▶ GIVEN PROBLEM 1
Reproduce the passage of the advice column between "I am in love" and "a punishable offence.", inclusive.

>> BEGIN SELECTED PASSAGE

Category Ask the Psychologist

I refuse to take “no” for an answer

I am in love with a girl who is in her mid-teens. For years i have been following her and have twice declared my love for her. But she says she does not love me, nor does she even want to be my friend. I refuse to take “no” for an answer and insist that she will eventually say “yes”. I cannot concentrate on my studies and my results have started deteriorating. I love her and cannot live without her.

You feel very intensely about this girl to the extent that you seem to be obsessed with her and are losing control over yourself. I do empathize with the tormented feelings that you have.

I am not sure what you mean by ‘following her’, but if it involves tracking her in person or on social media, it amounts to stalking and it is a punishable offence.

Your words ‘refuse’ to take ‘no’ and ‘insist’ that she will say ‘yes’ shows that you want her to respond to you in the way that you want. This girl, like you, is an individual with her own thoughts, feelings, wishes and desires. You cannot force her to feel what she does not, or get her to reciprocate simple because your pride is hurt because she has said ‘No’. a ‘No’ does not mean ‘Yes’ in the long run. A ‘No’ means ‘No’. She is not interested. You don’t seem to really respect her wishes, and that in itself shows that it is not love. If you do have even the smallest feeling for this girl, you will respect this boundary and wish her happiness.

>> END SELECTED PASSAGE
>> BEGIN SUPPLIED DATA

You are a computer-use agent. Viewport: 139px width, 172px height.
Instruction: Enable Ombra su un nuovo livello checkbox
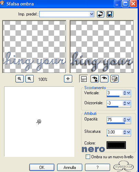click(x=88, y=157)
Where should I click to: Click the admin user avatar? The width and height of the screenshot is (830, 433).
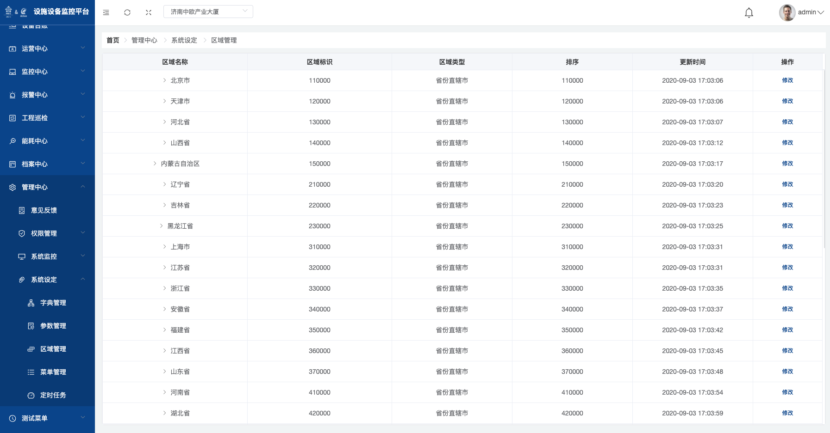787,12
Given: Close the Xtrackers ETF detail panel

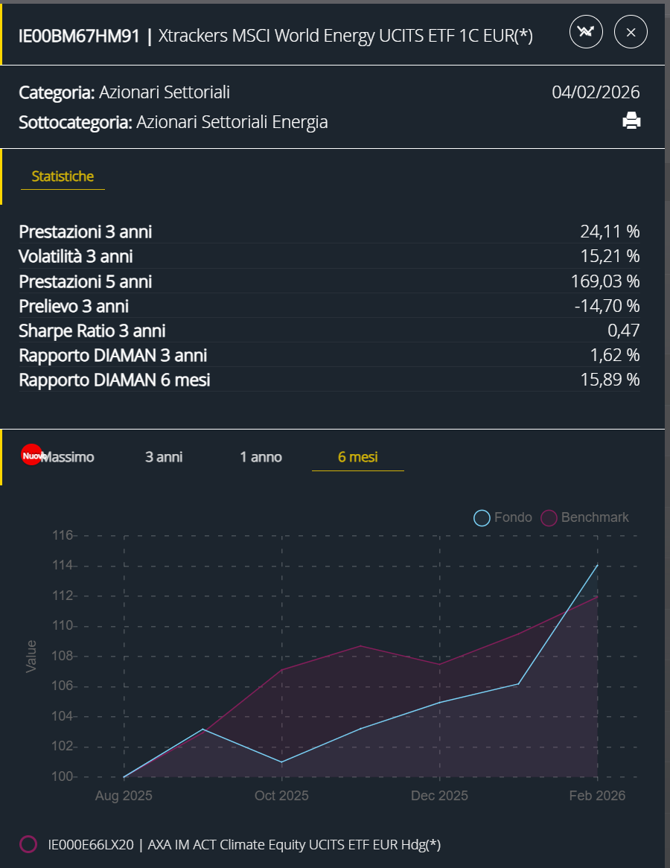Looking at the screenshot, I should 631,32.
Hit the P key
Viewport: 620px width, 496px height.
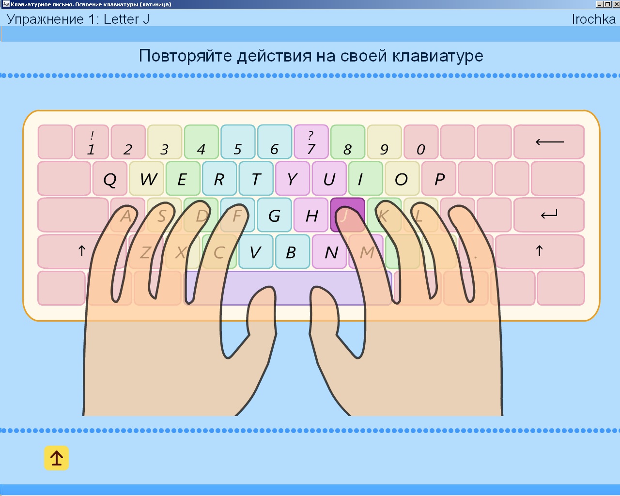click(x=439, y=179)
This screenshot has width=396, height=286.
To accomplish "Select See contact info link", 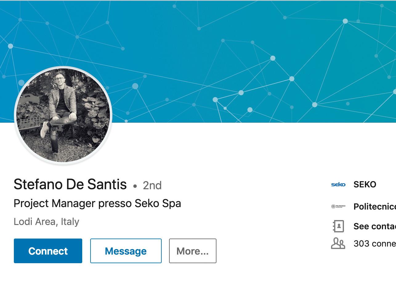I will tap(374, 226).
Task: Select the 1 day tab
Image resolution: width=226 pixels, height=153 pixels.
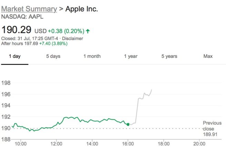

>> END SUPPLIED DATA

▶ GIVEN PROBLEM 2
Output the lines of the records between the line holding "Task: Select the 1 day tab" and the end of the records, inclusive, as a numbered list without blank lines. Leave the pictures out.

▶ OUTPUT 1
I am in love with a girl who is in her mid-teens. For years i have been following her and have twice declared my love for her. But she says she does not love me, nor does she even want to be my friend. I refuse to take “no” for an answer and insist that she will eventually say “yes”. I cannot concentrate on my studies and my results have started deteriorating. I love her and cannot live without her.

You feel very intensely about this girl to the extent that you seem to be obsessed with her and are losing control over yourself. I do empathize with the tormented feelings that you have.

I am not sure what you mean by ‘following her’, but if it involves tracking her in person or on social media, it amounts to stalking and it is a punishable offence.

▶ OUTPUT 2
1. Task: Select the 1 day tab
2. Image resolution: width=226 pixels, height=153 pixels.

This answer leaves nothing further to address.